--- START ---

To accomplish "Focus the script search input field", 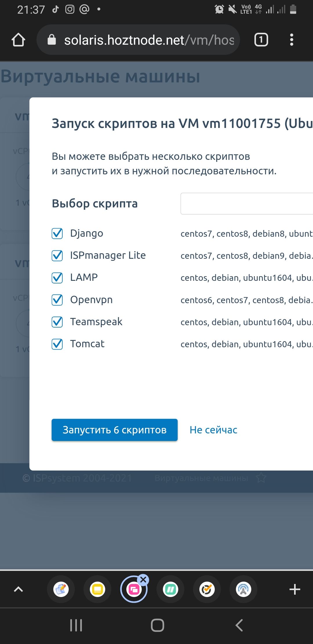I will click(x=246, y=204).
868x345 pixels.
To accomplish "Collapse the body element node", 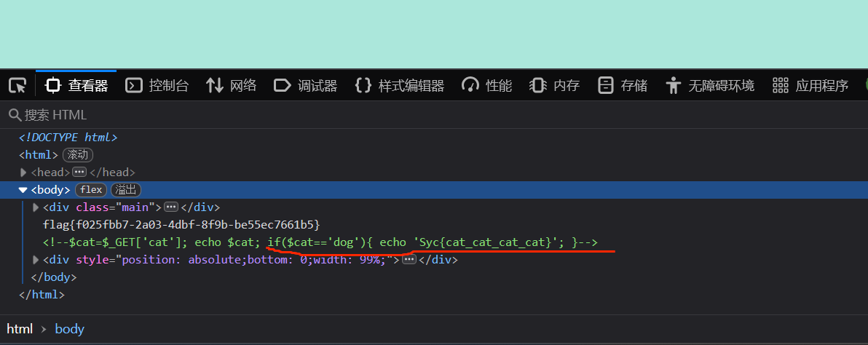I will tap(23, 190).
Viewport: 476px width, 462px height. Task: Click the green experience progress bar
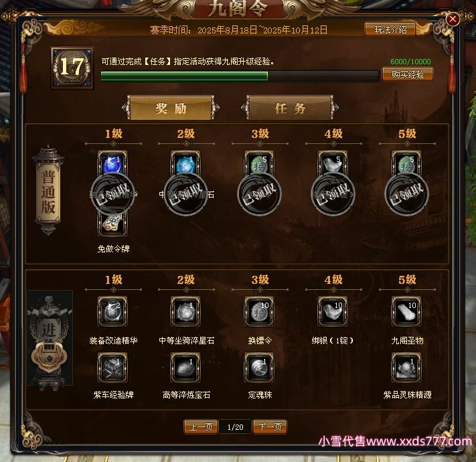(x=240, y=76)
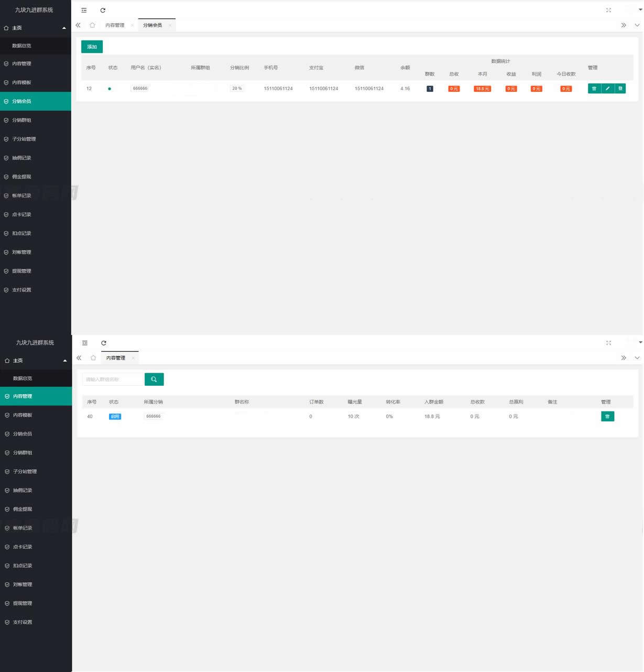Click the 20 % ratio tag of member 12
The height and width of the screenshot is (672, 644).
tap(237, 89)
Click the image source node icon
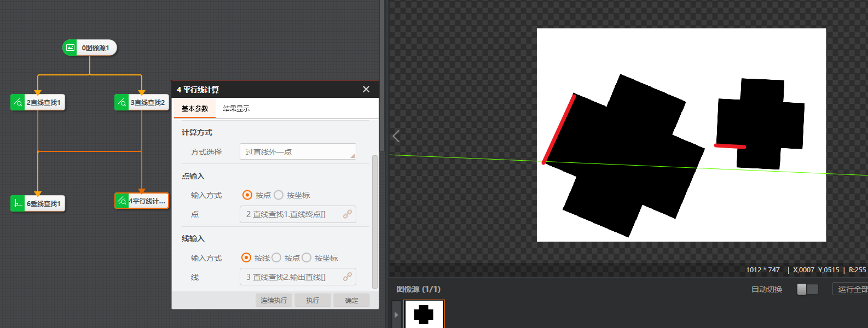This screenshot has height=328, width=868. [x=71, y=48]
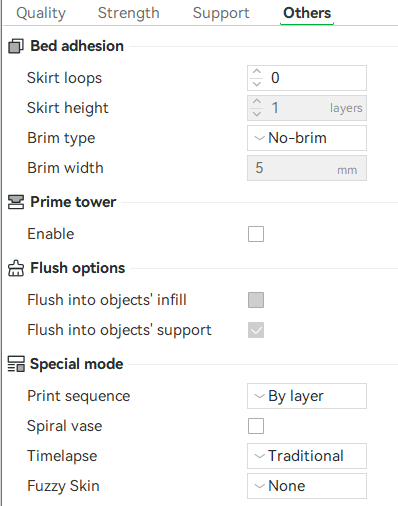This screenshot has height=506, width=398.
Task: Open the Brim type dropdown
Action: [x=307, y=138]
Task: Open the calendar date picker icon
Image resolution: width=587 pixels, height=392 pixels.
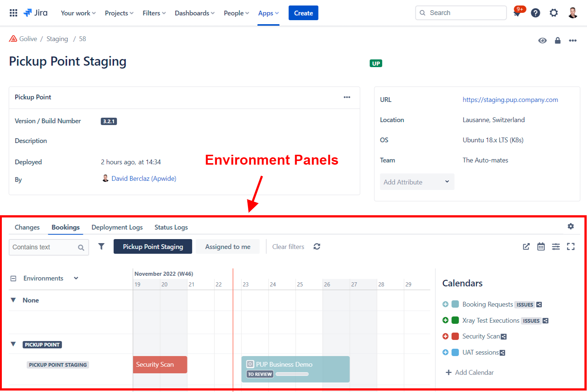Action: pyautogui.click(x=541, y=246)
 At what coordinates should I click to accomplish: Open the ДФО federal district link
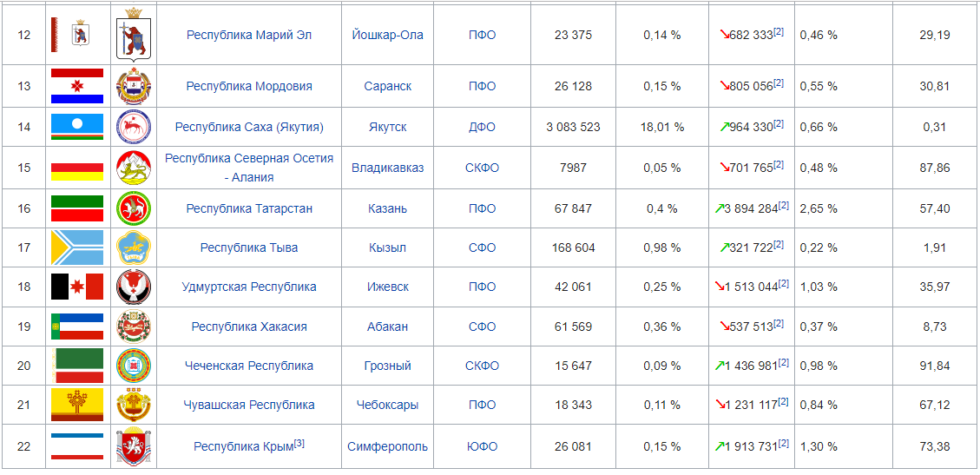[482, 127]
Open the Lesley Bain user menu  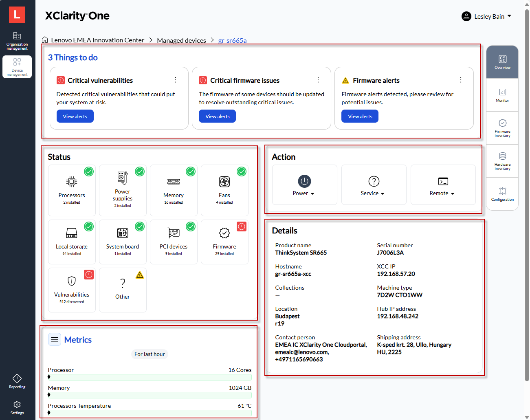[486, 16]
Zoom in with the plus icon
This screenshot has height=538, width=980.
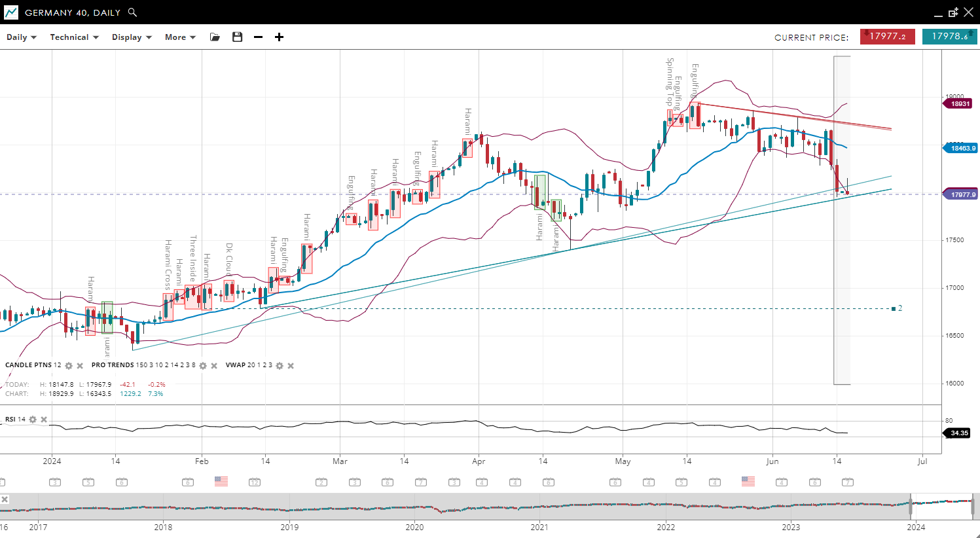pyautogui.click(x=279, y=37)
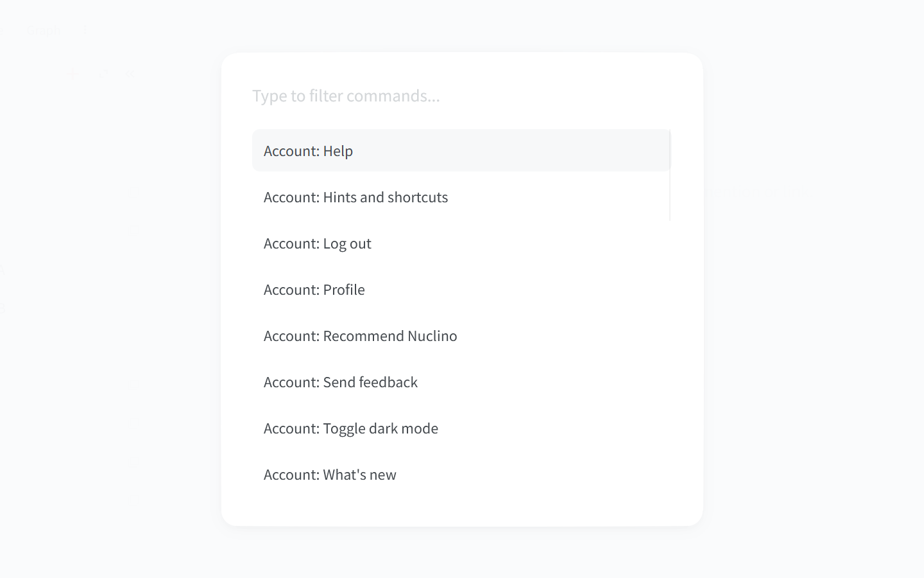Open Account: Hints and shortcuts

click(461, 197)
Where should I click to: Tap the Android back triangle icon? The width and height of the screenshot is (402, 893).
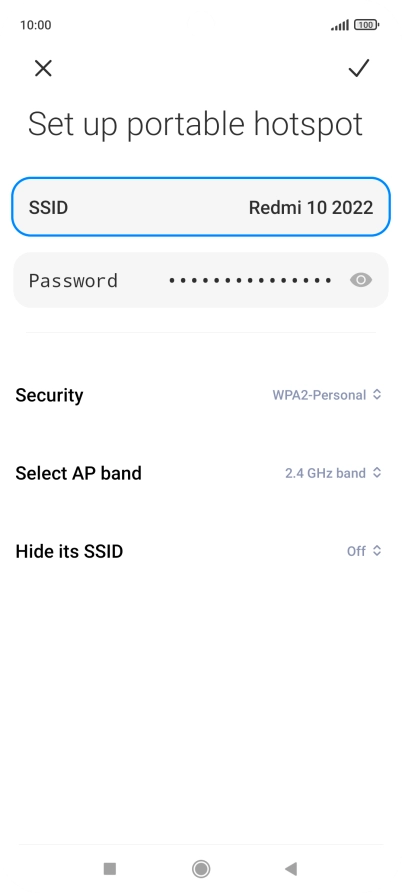point(291,869)
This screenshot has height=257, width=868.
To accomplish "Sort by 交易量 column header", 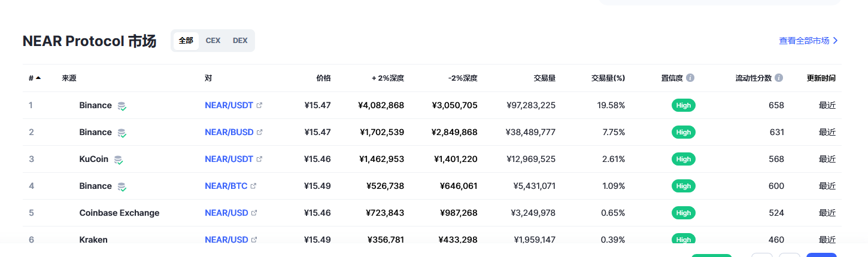I will (x=544, y=78).
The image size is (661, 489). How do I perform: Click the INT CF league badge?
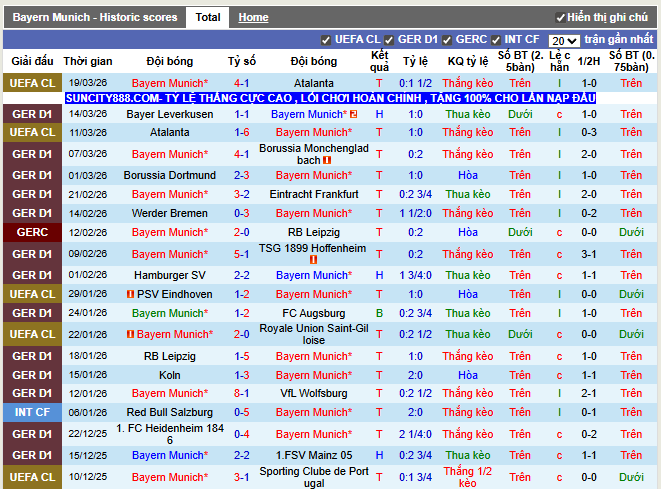tap(31, 412)
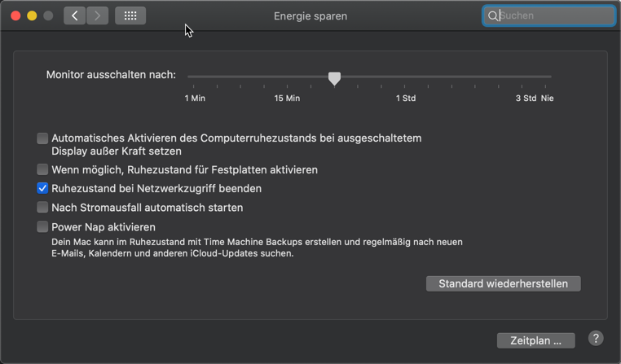
Task: Focus the Suchen search field
Action: click(x=554, y=15)
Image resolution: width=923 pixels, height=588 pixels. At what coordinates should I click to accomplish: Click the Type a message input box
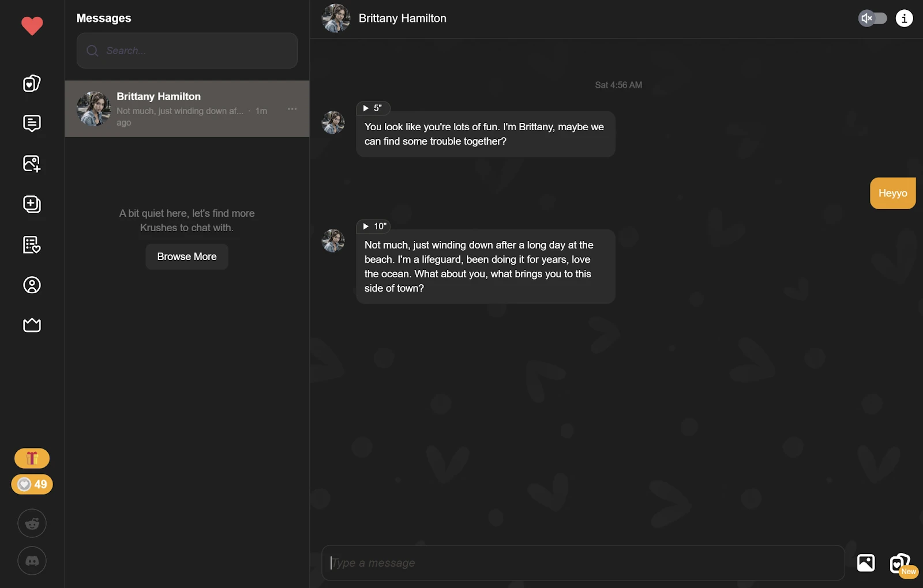(x=583, y=563)
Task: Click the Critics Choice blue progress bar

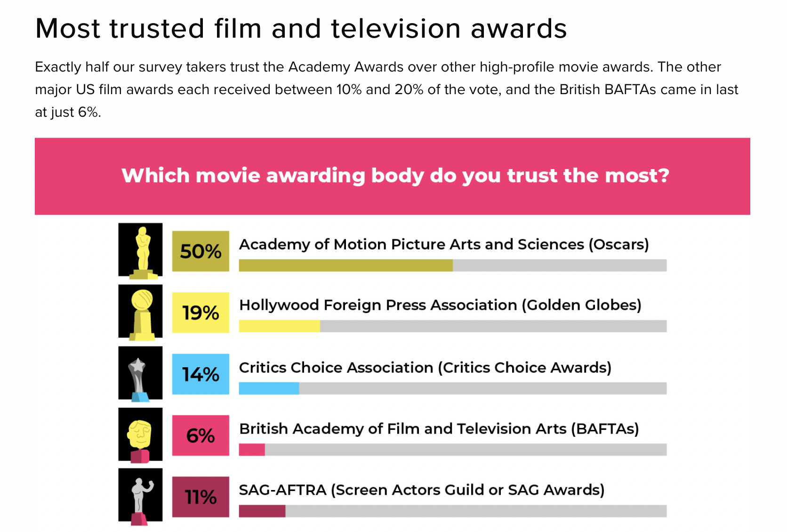Action: click(269, 388)
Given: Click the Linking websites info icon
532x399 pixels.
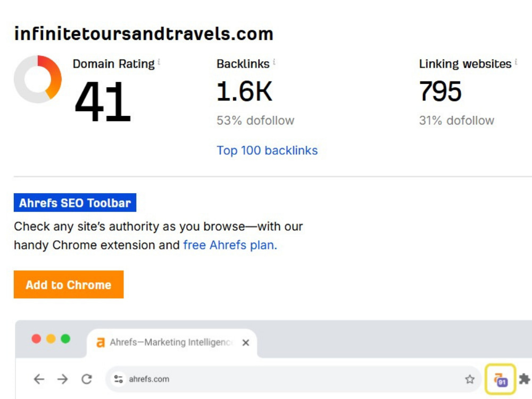Looking at the screenshot, I should coord(516,62).
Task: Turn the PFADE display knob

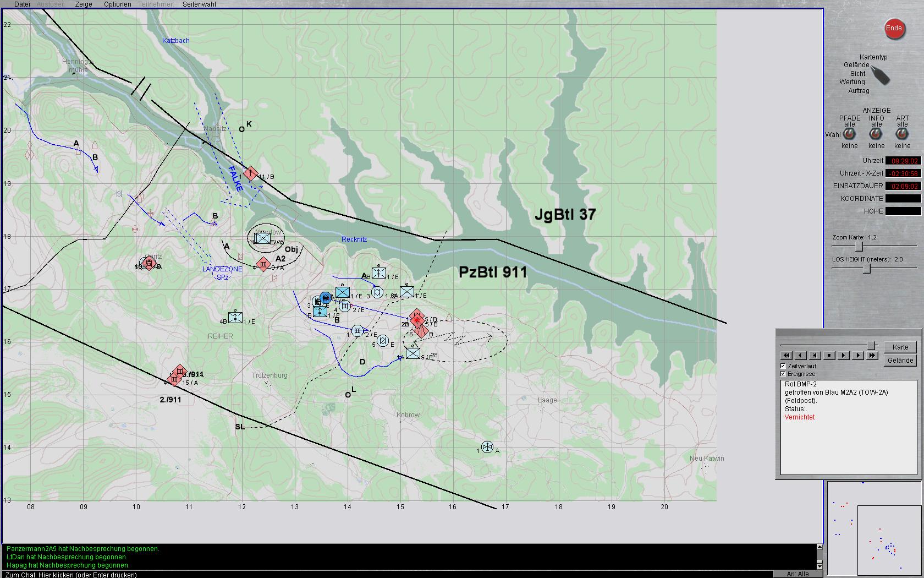Action: [x=850, y=134]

--- END ---

# [About this task]
From the line containing "Task: Click the Critics" down to the end of the listing above, every line is to be returned exactly, though the pictures are not.

# [Result]
Task: Click the Critics Choice blue progress bar

Action: click(269, 388)
Given: Click the Linking websites info icon
532x399 pixels.
Looking at the screenshot, I should coord(516,62).
Task: Turn the PFADE display knob

Action: [x=850, y=134]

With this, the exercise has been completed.